Ictal EEG discharges in neonates may be highly polymorphic. The two main components, which may be associated withone another, are repetitive sharp waves or spikes and abnormal paroxysmal rhythms including beta, alpha, theta, or delta rhythms that usually remain focal or involve only one hemisphere.^13,16,21 Almost all paroxysmal EEG activity in the neonate begins focally. Ictal discharges are extremely variable in appearance, voltage, frequency, and polarity, and their aspect can change suddenly. Unrelated discharges of various shapes and rhythms frequently occur independently at different locations in both hemispheres. Bilateral symmetric discharges are rare and are associated specifically with unusual ictal phenomena such as myoclonias or spasms. In benign familial neonatal convulsions, they may consist of generalized flattening of the tracing, followed by high-amplitude, slow theta waves,^12,26 but these events follow a focal onset.

Although such differences between neonatal epileptic versus nonepileptic seizures can be of practical value because the use of anticonvulsant drugs that depress cortical activity might be contraindicated in nonepileptic release phenomena,⁵ a firm differentiation of epileptic from nonepileptic seizures in neonates may be impossible.

From a clinical viewpoint, seizures must be differentiated from jittering or tremulations, shuddering, and benign neonatal sleep myoclonus.

Ictal EEG recording is helpful when showing clear paroxysmal activity. Ictal EEG events may not be easily differentiated from other patterns that are not infrequently seen in the neonatal EEG. These include brief intermittent repetitive discharges (BIRDS). Most investigators, therefore, require discharges of at least 10 seconds to accept their ictal nature.^28,29 Isolated interictal sharp waves should not be regarded as pointing necessarily to a diagnosis of seizures. However, some seizures with all the clinical features of classical epileptic seizures are not accompanied by typical discharges on the scalp.⁸ Conversely, many characteristic EEG discharges are not associated with any clinical manifestation,¹³ and such electroclinical dissociation seems to occur especially following long series of seizures. It is not currently possible to decide whether such purely electrical seizures have the same significance as electroclinical attacks, carry the same risk of brain damage, and require the same treatment.

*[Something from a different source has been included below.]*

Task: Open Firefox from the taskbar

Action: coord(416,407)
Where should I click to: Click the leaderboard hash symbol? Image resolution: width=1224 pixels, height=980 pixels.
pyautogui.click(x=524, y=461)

Neonatal seizures rarely occur as isolated events. In most cases, the seizures are frequently repeated over a period of a few days and may result in status epilepticus.²⁸ They then subside, irrespective of whether the cause is a major brain lesion—as in hypoxic-ischemic encephalopathy—or a benign, purely functional disturbance—as in benign familial neonatal convulsions. The duration of individual seizures is usually brief, even in cases of status. An average duration of 137 ± 11 sec was found in one study.⁷ This brief duration may be one reason for the absence of residual damage in such cases as hypocalcemic seizures that leave no residua even if they are repeated over several days.

The causes of neonatal seizures differ considerably from those of seizures in older children. A majority are due to organic
brain damage of prenatal or perinatal origin or to acute metabolic disturbances. The role of neonatal hypoxic-ischemic encephalopathy is probably less than formerly thought because of improvements in prenatal and obstetric care. Moreover, a significant proportion of seizures attributed to anoxia are of the subtle type and may not be epileptic. A relatively poor correlation has been found between such variables as Apgar scores, cord pH, and abnormalities of cardiac rhythms and the occurrence of convulsions.²⁰ Conversely, emphasis has been put more recently on the etiologic role of brain damage of prenatal origin²⁷ and congenital brain anomalies.